Rumor of the day: It’s going public and TSLA shareholders will have first dibs. TeslaMondo touched on this topic years ago. It’s not going to happen.
- Wrong mission: Most investors won’t support a mission to Mars, not even with a resurrected David Bowie as head of marketing. It’s pie in the sky stuff. Steve Jurvetson will support it? We’re not Steve Jurvetson.
- Wrong catalysts: Successes like the recent historic re-launch, and setbacks like the recent Facebook satellite disaster, would make SpaceX’s long-term charts look like stalagmites getting squished in a vice. Don’t think of a rollercoaster. Rollercoasters are curvy.
- Wrong pace: Sometimes nothing will happen for quite a while. If Wall Street is too myopic to handle Tesla sometimes, imagine SpaceX?
- Wrong location: Mars cell phone reception seldom exceeds one bar, and AAA roadside assistance is spotty at best. So documenting a successful arrival, the ultimate payoff for investors, would be almost impossible.
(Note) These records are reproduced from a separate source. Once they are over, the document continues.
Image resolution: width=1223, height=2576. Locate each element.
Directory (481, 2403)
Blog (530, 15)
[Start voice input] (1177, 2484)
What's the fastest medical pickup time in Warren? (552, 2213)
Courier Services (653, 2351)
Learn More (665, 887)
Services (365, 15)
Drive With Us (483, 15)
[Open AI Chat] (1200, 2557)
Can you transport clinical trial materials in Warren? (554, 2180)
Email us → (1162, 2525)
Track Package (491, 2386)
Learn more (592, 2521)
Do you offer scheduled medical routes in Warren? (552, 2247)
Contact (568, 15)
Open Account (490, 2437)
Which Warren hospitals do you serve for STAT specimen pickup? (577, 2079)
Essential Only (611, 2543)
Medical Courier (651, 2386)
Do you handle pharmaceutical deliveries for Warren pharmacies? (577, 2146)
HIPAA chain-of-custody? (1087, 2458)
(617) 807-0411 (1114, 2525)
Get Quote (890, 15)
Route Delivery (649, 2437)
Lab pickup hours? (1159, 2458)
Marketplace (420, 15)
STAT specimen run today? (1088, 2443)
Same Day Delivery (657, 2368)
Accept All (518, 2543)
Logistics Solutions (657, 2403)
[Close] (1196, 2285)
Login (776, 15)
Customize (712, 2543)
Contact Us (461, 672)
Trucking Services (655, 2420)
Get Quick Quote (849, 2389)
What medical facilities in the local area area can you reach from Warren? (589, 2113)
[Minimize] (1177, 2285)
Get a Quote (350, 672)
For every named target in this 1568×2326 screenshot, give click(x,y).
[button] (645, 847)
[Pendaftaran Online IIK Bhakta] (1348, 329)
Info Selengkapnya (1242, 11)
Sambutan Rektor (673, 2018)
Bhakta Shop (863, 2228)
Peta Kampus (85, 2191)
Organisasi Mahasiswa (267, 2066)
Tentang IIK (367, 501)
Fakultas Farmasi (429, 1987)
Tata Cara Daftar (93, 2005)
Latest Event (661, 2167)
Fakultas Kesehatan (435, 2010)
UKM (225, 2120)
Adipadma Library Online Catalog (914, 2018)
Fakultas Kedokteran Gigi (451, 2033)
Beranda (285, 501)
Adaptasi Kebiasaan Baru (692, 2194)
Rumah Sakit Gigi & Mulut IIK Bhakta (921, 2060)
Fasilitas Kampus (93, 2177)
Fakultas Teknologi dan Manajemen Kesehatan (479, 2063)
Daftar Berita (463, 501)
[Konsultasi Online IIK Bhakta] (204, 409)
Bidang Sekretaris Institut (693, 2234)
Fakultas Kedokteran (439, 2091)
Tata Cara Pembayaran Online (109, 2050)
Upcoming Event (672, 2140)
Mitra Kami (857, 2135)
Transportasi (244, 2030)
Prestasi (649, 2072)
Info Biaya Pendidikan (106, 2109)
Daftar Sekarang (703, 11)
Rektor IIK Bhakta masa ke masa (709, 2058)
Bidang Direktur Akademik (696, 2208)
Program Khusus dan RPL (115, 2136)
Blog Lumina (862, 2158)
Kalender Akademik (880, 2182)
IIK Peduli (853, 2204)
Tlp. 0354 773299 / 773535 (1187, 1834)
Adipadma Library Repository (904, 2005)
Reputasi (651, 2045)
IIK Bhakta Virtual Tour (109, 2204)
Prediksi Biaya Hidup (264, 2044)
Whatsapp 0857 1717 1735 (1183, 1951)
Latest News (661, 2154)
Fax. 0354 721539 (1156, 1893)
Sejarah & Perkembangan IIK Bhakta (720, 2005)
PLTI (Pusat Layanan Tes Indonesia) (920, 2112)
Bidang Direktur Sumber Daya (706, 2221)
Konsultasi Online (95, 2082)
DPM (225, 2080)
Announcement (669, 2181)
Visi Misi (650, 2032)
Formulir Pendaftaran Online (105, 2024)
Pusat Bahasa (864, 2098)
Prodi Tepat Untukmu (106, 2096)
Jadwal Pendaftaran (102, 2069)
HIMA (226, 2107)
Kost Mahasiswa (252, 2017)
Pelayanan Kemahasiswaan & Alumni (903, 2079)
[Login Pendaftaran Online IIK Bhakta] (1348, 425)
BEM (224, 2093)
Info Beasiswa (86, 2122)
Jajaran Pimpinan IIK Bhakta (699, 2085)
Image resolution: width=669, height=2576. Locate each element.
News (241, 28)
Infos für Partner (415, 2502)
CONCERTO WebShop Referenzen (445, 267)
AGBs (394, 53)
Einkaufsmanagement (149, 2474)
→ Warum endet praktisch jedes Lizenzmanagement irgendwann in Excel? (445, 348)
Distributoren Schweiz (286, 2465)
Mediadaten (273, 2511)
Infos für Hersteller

- Wrong subject matter: Accurate SpaceX news would come to us from, um, nobody except SpaceX. Journalists would consult rocket experts from the 1950s, or NASA or Air Force sources who know just enough about modern rocketry to pollute the story with dipshittery. Rocketry is over our heads. Mars is way over our heads. That’s not an attractive investment. We should stick with clean energy and leave Mars for Musk.